Beyond The Looking Glass

Both mirror and looking glass, as well as the Latin loanword speculum were all used at the same time to describe what we now know as a mirror, but from the 16th until the 19th century in England, looking glass was typically seen as the more socially accepted term, associated with the upper class.

This is why the term was used so commonly in literature, most famously in the 1871 novel Through the Looking-Glass by Lewis Carroll, the sequel to Alice’s Adventures in Wonderland.

Outside of the United Kingdom, in fact, this is often the main, if not only, well-known usage of the term for a mirror and is often used metaphorically to describe a world of opposites similar to the one portrayed in the book, but why is this the case? 

One of the biggest reasons is the Industrial Revolution and what it did for the availability of mirrors. Prior to the mid-19th century, you had to be willing to sell a wheat field in order to buy a purpose-built mirror, rather than use sources of water or a glass reflection.

As with a lot of pieces of furniture and technological innovations, industrial-scale processes allowed almost anyone to buy a mirror of some kind, and like many other words such as lavatory and knave, language changed alongside use and accessibility.

As a result of this, looking-glass faded from common use within a century, and mirror became the most commonly used term, describing any purpose-made reflective surface.
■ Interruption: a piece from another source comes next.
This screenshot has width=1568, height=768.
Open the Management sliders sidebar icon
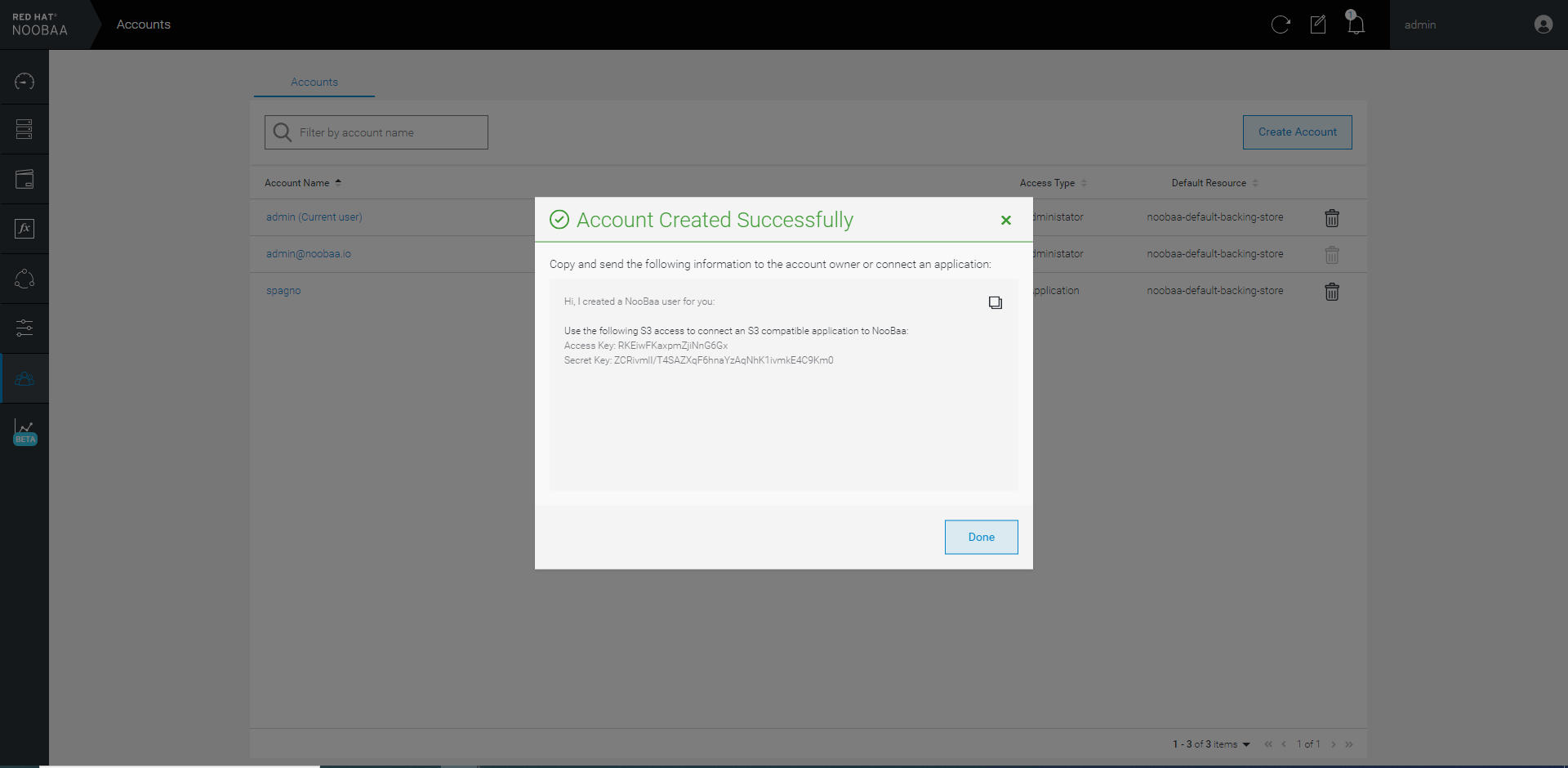24,328
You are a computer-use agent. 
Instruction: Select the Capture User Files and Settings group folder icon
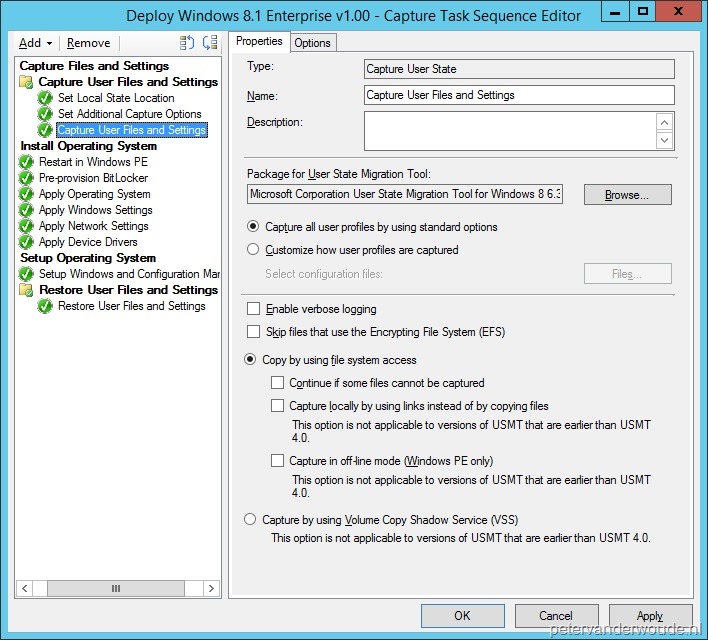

Ironically, looking glasses becoming popular made the term obsolete.

Unlike looking-glass, a term that generally described a specific (albeit fairly common) way of making a reflective surface through the use of glass and quicksilver (a tin and mercury amalgam), mirrors described any reflective surface.

Meanwhile, a lot of cheaper mirrors throughout history were made from anything that could be turned into reflective surfaces, typically including metals such as bronze or even stone that tarnished quickly and lost their reflective ability without frequent polishing.

Ultimately, the journey from the earliest mirrored surfaces to the modern bathroom is a long one, and the reason why we call them mirrors today is simply because they have the widest definition fitting the wide diversity of production techniques for modern mirrors purchasable today.